2014-01-30

The girl behind the counter just yelled energetically.  “I’ve got a yummy, yummy mango smoothie.”

A couple days ago, I read Found Poem — Tribute to Pete Seeger, composed of his songs and lyrics by Shawn Bird.  The poem was moving, and enlightening.

I was moved to leave a comment, and enlighten my ignorance.

Not sure on the exact meaning of a found poem, I looked it up.

Makes me wonder.  Is yummy, yummy mango smoothie an example of poetry found?

Perhaps when sung to the woman who paid.

2014-01-29

Lately, at home in the evenings, usually.  I think about my writing and where am I going.

Fog clouds my next couple-three steps.

In the story of me writing a book, I am just a little stuck.  I can’t decide.  Do I not understand what next I need to do?  Or am I having some trouble with the idea I am striving to communicate?

This is how it feels right now.  It’s not a loss of confidence at all.  It’s just a feeling of befuddlement.

Recently I wrote an absurd thought in my journal.

Just write.  Just get ideas down.

And yet, right now, it is so hard to do.

2014-01-27

My growth as a writer comes from realizing new things.  For instance, I notice when people write well.
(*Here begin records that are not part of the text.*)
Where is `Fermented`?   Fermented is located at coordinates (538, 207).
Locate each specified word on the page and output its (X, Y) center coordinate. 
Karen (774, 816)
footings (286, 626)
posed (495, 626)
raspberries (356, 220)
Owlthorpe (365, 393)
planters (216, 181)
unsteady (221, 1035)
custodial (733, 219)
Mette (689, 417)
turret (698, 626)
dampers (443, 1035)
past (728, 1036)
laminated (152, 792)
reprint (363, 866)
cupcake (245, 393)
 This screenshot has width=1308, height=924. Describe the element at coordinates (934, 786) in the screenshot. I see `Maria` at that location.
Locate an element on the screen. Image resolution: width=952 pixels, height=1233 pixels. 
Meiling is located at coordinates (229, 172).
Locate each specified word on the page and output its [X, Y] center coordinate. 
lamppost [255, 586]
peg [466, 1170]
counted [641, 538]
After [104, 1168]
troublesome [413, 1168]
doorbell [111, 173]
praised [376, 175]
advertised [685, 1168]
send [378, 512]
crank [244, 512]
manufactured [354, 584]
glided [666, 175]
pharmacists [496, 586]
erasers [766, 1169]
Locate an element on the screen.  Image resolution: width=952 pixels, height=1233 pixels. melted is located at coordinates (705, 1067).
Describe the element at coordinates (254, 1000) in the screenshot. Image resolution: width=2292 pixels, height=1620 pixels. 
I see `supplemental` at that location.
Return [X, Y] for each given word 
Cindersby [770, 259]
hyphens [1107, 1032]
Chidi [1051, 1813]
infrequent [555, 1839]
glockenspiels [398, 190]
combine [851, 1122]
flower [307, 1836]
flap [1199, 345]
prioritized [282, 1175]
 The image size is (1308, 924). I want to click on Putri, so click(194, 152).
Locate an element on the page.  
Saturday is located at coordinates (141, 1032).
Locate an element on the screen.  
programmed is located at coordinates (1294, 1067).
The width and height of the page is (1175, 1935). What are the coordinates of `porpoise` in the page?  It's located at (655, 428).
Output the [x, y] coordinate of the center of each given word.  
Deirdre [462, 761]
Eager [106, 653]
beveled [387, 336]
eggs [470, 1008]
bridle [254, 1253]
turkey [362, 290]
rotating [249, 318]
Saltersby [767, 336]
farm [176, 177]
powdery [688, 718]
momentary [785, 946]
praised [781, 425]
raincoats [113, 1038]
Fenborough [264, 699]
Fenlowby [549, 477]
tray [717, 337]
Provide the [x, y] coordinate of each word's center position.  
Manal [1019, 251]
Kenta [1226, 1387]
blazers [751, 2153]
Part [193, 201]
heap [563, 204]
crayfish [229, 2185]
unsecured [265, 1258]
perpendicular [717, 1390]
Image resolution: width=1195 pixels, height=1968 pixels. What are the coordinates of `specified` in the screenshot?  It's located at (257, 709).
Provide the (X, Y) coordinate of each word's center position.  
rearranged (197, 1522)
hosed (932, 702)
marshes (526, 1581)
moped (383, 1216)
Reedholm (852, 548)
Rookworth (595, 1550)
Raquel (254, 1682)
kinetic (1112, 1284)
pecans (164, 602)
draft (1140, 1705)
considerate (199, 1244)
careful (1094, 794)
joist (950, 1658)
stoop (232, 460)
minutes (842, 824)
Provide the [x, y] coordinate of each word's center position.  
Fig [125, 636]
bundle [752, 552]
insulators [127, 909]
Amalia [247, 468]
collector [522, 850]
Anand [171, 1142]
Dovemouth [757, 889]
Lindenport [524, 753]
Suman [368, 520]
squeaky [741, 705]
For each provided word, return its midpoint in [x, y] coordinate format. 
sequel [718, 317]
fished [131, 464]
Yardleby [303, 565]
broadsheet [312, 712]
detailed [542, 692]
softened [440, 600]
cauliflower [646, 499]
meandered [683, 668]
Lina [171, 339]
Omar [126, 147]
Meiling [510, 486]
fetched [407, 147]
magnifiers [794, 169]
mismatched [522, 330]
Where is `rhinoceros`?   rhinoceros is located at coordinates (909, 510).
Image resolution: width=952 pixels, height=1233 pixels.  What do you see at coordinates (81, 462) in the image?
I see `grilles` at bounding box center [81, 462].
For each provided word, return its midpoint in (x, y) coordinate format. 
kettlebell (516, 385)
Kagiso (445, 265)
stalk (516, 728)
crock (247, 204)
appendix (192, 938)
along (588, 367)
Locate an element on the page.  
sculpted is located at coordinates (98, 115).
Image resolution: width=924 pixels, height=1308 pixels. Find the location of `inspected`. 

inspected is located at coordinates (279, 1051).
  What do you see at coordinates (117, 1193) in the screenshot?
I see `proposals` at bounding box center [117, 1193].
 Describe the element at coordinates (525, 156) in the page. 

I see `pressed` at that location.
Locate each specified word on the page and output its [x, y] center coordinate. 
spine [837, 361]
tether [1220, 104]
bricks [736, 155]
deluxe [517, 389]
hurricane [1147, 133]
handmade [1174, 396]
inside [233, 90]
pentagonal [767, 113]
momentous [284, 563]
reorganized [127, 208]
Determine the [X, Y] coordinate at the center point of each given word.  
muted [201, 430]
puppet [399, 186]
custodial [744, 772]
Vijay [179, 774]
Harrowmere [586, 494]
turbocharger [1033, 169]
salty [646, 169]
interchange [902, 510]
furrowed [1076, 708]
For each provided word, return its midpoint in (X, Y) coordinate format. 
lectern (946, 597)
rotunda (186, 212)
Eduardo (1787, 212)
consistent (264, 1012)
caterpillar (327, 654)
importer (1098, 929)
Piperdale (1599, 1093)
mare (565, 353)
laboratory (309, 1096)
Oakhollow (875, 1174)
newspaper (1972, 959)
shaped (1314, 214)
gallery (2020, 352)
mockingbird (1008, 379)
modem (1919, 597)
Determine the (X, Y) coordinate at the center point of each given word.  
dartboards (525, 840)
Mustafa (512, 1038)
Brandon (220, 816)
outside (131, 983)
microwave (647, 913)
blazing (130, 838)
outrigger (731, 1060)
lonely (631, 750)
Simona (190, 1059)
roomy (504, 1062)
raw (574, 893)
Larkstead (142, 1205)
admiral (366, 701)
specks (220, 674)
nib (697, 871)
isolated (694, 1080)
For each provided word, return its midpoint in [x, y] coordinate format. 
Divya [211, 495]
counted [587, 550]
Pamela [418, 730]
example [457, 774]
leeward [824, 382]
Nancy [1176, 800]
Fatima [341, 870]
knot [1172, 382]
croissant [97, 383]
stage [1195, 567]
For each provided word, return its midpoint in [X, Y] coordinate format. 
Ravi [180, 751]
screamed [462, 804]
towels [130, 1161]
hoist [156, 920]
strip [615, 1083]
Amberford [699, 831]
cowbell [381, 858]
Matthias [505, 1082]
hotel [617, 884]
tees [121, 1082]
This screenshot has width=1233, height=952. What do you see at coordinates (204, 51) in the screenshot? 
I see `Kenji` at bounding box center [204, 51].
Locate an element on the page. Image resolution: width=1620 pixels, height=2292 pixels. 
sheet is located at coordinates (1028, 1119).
Each time I encounter something new, that I like in others, I have to ask myself.  Is that something only to be envied?  Or can I be more like that?

When I notice these things, I have to try them out.  To see if they work for me.  And, then.

I have to ask myself.  Yes.  It works.  But, is this me?

It’s me, when it comes on its own.  It’s me, when it slips in, beyond the notice of my internal editor.

Still later, I’ll read it again, with my editor’s hat on my head.  That’s when I decide whether I keep it.

And, sometimes I leave that hat on for too long.  I have ruined decent pieces by dwelling to much on every last detail.  If I believe the piece originally had merit, I’ll set it aside, and work with it when I can see with new eyes.

But, maybe, sometimes.  Overworking a piece is the only way to discover it lacked something all along.  This is the point of journaling.  And it’s also why I still don’t post every day.  I’m working up to that level of consistency.

I believe some writers have gifts.  But, good writers grow.  And, it matters less where I start my journey than where it ends.  But, I can only make progress by trying new things.